Undang-undang baru untuk mengatur cryptocurrency di Jepang akan mulai diberlakukan bulan depan.

Undang-Undang Layanan Pembayaran (PSA) dan Instrumen Keuangan dan Pertukaran Act (FIEA), dua dari undang – undang yang disahkan oleh Dewan Perwakilan Rakyat Jepang tahun lalu untuk mengatur crypto, dijadwalkan mulai berlaku mulai April. Namun, dengan penundaan tak terduga, tidak ada tanggal penegakan yang secara resmi ditetapkan hingga minggu lalu.

Dalam buletin resmi pemerintah edisi 3 April , diumumkan bahwa versi revisi PSA dan FIEA akan diberlakukan di Jepang mulai 1 Mei.

Jepang dan UU Crypto

Karena tidak ada undang-undang resmi untuk mengatur crypto di Jepang, mengubah peraturan yang ada adalah satu-satunya cara saat ini bagi aset digital untuk memiliki segala jenis status hukum di negara Asia.

Dengan demikian, perubahan rentang PSA dari perubahan terminologi dasar – “aset crypto” dan bukan “mata uang virtual” – hingga pengetatan pembatasan pada crypto kriptus.

Selain itu, pertukaran crypto yang beroperasi di Jepang mulai 1 Mei harus mengelola uang pengguna secara terpisah dari arus kas mereka sendiri. Ini berarti menemukan operator pihak ketiga untuk memegang uang klien mereka, dan menggunakan “metode yang dapat diandalkan” seperti dompet dingin untuk melakukannya.

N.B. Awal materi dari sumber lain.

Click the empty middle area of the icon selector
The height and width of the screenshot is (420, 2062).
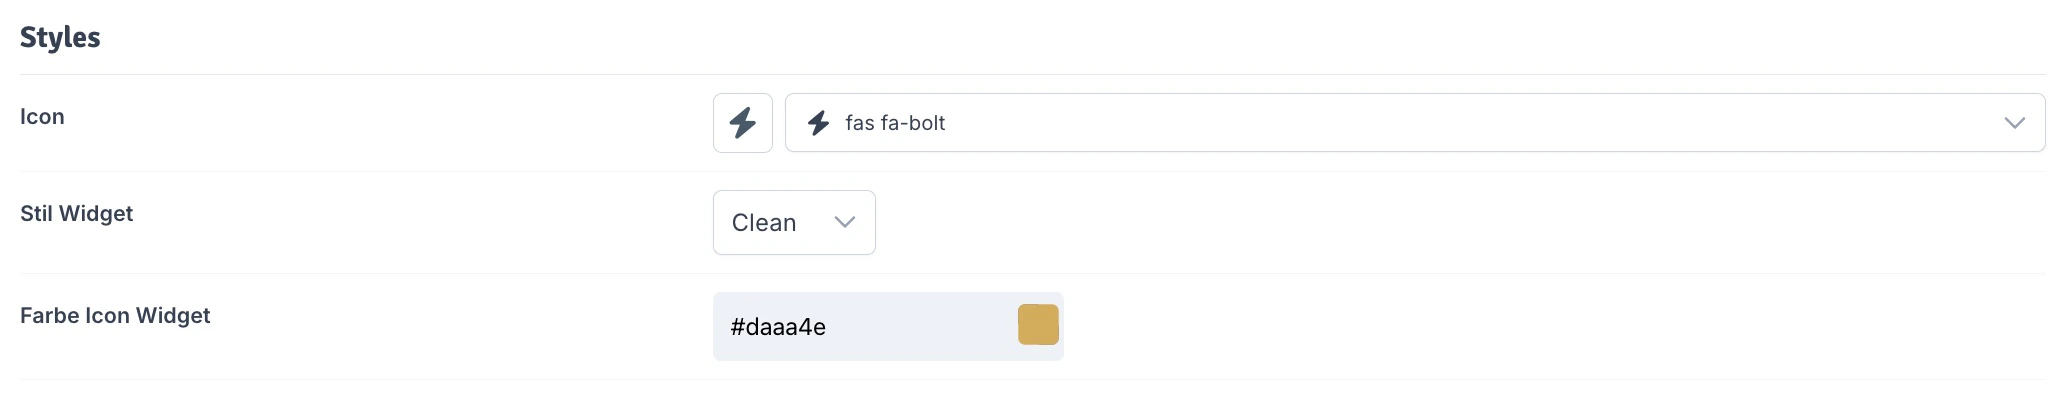[1450, 123]
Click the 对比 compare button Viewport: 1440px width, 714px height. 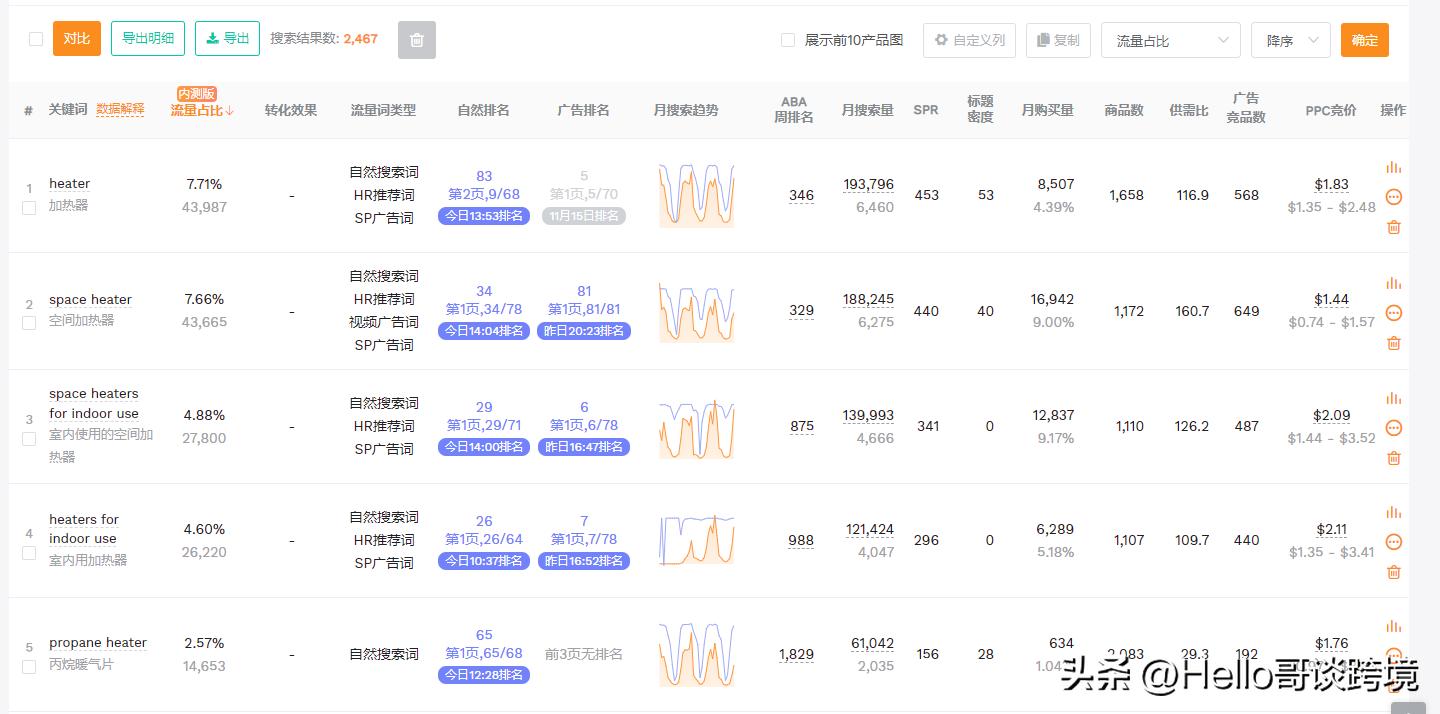click(76, 39)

Jika pengguna bersikeras menggunakan dompet panas, pertukaran harus memiliki “jenis aset crypto yang sama dan jumlah yang sama” ketika pengguna mereka mengembalikan uang mereka dengan benar jika terjadi pencurian – ini mungkin ditambahkan sebagai tanggapan terhadap peretasan MT. Gox yang mengakibatkan hilangnya 850.000 Bitcoin.

Revisi terhadap FIEA mencakup konsep hak yang dapat ditransfer yang dicatat secara elektronik (ERTR) untuk menetapkan bahwa penawaran koin awal (ICO) dan penawaran token keamanan (STO) akan diatur berdasarkan undang-undang tersebut.

Baca Juga:   IBM Memuji CEO karena Memainkan Peran Penting dalam Pengembangan Blockchain

ERTR merujuk pada token yang diterbitkan dalam ekspektasi keuntungan – yaitu token keamanan. Selain itu, turunan crypto sebagian besar tidak diatur di Jepang meskipun 80% dari perdagangan yang ada. Mulai 1 Mei dan seterusnya, transaksi derivatif aset crypto akan diatur dalam FIEA.

Secara umum, FIEA melarang siapa pun di Jepang melakukan kegiatan seperti penyebaran desas-desus, atau penggunaan cara curang untuk menjual, membeli, atau terlibat dalam aset crypto atau transaksi derivatif apa pun.